-- Opening Marker --
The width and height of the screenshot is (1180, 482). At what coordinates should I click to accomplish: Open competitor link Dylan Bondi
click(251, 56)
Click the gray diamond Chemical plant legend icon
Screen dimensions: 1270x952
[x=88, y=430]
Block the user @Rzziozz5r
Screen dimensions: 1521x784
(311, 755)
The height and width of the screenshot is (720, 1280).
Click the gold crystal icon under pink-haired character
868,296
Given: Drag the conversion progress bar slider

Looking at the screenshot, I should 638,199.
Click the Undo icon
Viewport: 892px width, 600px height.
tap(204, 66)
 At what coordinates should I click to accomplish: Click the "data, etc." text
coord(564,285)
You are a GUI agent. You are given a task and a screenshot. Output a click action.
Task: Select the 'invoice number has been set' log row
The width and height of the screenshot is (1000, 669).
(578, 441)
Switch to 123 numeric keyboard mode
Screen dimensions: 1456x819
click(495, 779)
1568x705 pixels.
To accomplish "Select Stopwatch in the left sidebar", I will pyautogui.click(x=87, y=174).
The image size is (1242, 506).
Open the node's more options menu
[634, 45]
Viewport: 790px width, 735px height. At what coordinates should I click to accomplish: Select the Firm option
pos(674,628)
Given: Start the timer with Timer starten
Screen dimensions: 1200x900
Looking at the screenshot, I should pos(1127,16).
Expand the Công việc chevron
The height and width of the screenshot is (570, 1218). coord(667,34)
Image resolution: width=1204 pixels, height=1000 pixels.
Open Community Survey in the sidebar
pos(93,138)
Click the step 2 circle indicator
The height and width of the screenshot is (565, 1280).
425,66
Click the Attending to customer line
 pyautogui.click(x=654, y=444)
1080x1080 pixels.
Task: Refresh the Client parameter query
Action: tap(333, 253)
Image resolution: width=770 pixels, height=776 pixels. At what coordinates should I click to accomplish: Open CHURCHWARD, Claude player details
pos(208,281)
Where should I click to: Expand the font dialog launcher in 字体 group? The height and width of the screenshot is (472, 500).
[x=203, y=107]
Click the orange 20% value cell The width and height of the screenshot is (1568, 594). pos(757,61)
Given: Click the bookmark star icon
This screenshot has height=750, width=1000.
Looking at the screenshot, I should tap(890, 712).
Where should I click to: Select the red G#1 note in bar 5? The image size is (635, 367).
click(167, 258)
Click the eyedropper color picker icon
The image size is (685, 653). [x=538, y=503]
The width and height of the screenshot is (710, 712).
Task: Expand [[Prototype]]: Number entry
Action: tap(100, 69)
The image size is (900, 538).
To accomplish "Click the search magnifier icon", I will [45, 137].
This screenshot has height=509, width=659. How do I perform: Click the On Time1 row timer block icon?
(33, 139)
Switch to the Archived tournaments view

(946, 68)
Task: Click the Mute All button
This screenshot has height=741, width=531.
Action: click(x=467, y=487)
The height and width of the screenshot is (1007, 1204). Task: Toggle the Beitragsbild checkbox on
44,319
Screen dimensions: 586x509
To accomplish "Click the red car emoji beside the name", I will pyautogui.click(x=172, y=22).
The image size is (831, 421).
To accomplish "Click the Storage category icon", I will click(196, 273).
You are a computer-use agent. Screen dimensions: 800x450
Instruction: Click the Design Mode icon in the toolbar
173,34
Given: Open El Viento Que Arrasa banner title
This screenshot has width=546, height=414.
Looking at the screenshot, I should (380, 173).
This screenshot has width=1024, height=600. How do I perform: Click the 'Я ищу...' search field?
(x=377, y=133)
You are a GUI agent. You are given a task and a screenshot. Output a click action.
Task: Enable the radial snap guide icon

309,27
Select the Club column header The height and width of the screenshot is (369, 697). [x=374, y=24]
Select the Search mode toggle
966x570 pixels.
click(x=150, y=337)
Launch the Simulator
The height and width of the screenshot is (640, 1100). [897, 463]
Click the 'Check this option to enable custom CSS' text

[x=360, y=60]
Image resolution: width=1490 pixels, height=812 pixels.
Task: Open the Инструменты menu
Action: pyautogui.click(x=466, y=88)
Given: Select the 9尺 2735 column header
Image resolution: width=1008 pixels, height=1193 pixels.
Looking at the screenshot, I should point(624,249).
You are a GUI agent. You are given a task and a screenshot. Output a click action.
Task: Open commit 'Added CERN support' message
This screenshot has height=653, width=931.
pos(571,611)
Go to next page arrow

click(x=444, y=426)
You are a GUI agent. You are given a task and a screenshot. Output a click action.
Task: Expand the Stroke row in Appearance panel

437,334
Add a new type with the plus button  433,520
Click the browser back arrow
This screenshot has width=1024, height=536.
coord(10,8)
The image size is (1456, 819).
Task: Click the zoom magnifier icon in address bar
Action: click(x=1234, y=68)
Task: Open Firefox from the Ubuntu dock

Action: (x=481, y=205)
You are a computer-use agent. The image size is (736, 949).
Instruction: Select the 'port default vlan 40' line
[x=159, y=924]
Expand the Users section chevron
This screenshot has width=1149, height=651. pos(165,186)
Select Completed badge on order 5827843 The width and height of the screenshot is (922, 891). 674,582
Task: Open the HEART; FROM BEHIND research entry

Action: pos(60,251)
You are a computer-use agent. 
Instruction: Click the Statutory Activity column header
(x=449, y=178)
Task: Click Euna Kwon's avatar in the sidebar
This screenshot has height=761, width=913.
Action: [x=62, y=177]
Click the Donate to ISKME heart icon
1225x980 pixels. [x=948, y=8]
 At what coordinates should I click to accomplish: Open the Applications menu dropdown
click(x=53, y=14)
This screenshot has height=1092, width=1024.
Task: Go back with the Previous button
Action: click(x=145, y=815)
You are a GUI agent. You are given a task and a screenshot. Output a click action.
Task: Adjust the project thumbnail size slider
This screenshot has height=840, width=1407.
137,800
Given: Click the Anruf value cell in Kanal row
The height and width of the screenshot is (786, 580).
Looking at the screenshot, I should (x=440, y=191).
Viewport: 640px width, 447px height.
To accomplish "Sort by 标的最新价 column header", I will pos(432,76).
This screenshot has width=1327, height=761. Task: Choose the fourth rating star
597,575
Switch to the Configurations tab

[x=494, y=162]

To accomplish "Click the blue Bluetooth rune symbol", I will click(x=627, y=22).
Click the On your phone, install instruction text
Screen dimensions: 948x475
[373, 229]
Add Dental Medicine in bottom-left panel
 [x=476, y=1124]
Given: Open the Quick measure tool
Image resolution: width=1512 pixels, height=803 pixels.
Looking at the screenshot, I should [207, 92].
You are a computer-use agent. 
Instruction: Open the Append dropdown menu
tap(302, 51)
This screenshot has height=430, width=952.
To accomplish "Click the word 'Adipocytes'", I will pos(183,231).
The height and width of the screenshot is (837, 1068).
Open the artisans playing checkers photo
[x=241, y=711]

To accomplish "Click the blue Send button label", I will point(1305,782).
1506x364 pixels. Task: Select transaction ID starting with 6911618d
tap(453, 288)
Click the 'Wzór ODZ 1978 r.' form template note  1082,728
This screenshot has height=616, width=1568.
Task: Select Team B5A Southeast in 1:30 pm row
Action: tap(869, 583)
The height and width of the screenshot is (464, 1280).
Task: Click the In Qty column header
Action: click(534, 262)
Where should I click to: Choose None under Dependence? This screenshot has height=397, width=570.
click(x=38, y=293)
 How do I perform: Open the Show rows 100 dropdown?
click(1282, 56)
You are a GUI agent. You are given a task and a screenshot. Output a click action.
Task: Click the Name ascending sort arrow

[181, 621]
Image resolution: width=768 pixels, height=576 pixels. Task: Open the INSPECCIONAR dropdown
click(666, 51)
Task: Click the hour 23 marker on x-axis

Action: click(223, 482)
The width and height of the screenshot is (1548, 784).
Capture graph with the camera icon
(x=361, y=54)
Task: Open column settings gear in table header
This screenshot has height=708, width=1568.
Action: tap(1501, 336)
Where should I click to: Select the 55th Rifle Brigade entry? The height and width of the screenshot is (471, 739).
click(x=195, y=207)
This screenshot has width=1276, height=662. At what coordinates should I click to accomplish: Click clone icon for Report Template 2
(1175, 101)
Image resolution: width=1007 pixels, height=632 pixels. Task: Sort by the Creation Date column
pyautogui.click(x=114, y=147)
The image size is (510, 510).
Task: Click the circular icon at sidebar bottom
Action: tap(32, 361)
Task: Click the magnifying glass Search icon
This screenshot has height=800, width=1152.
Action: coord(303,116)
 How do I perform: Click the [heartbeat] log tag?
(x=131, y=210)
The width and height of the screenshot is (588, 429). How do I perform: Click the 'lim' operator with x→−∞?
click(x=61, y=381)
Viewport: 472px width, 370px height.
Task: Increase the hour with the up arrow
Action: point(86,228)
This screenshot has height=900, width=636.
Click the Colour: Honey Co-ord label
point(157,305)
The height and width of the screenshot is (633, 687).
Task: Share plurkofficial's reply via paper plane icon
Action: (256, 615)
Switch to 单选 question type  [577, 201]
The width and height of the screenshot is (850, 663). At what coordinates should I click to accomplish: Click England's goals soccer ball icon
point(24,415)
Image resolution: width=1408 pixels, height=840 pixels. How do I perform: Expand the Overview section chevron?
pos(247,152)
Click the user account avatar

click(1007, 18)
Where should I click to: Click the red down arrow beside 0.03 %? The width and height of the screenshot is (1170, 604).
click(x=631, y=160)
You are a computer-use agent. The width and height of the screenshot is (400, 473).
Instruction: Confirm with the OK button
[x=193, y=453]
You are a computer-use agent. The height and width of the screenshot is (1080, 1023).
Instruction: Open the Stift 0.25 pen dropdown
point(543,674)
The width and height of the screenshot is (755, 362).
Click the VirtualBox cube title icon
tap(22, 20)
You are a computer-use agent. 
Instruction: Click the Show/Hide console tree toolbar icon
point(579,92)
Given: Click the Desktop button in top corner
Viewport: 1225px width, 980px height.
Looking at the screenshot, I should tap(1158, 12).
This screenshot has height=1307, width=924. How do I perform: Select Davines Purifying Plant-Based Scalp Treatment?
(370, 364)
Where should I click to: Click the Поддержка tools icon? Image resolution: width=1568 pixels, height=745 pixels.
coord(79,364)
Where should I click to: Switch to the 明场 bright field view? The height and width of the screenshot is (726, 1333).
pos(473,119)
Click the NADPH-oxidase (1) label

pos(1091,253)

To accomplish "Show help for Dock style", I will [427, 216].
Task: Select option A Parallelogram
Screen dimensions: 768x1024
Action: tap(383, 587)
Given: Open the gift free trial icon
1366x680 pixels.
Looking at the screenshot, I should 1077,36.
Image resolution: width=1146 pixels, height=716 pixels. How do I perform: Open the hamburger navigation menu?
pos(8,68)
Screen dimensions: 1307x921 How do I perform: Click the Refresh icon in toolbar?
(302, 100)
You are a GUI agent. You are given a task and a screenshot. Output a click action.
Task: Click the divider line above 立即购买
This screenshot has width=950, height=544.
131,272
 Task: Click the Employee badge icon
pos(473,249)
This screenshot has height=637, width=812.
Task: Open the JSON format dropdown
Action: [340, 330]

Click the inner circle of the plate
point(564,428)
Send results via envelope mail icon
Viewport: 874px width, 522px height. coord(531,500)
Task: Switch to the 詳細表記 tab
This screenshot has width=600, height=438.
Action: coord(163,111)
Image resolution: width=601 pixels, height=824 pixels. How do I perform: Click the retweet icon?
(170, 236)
-- Closing Marker --
Exercise directions ->
Leave out every line above except those from the line with "This screenshot has height=900, width=636." up to and including the line with "Given: Click the Desktop button in top corner", and copy those exactly.

Your solution ->
This screenshot has height=900, width=636.
Click the Colour: Honey Co-ord label
point(157,305)
The height and width of the screenshot is (633, 687).
Task: Share plurkofficial's reply via paper plane icon
Action: (256, 615)
Switch to 单选 question type  [577, 201]
The width and height of the screenshot is (850, 663). At what coordinates should I click to accomplish: Click England's goals soccer ball icon
point(24,415)
Image resolution: width=1408 pixels, height=840 pixels. How do I perform: Expand the Overview section chevron?
pos(247,152)
Click the user account avatar

click(1007, 18)
Where should I click to: Click the red down arrow beside 0.03 %? The width and height of the screenshot is (1170, 604).
click(x=631, y=160)
You are a computer-use agent. The width and height of the screenshot is (400, 473).
Instruction: Confirm with the OK button
[x=193, y=453]
You are a computer-use agent. The height and width of the screenshot is (1080, 1023).
Instruction: Open the Stift 0.25 pen dropdown
point(543,674)
The width and height of the screenshot is (755, 362).
Click the VirtualBox cube title icon
tap(22, 20)
You are a computer-use agent. 
Instruction: Click the Show/Hide console tree toolbar icon
point(579,92)
Given: Click the Desktop button in top corner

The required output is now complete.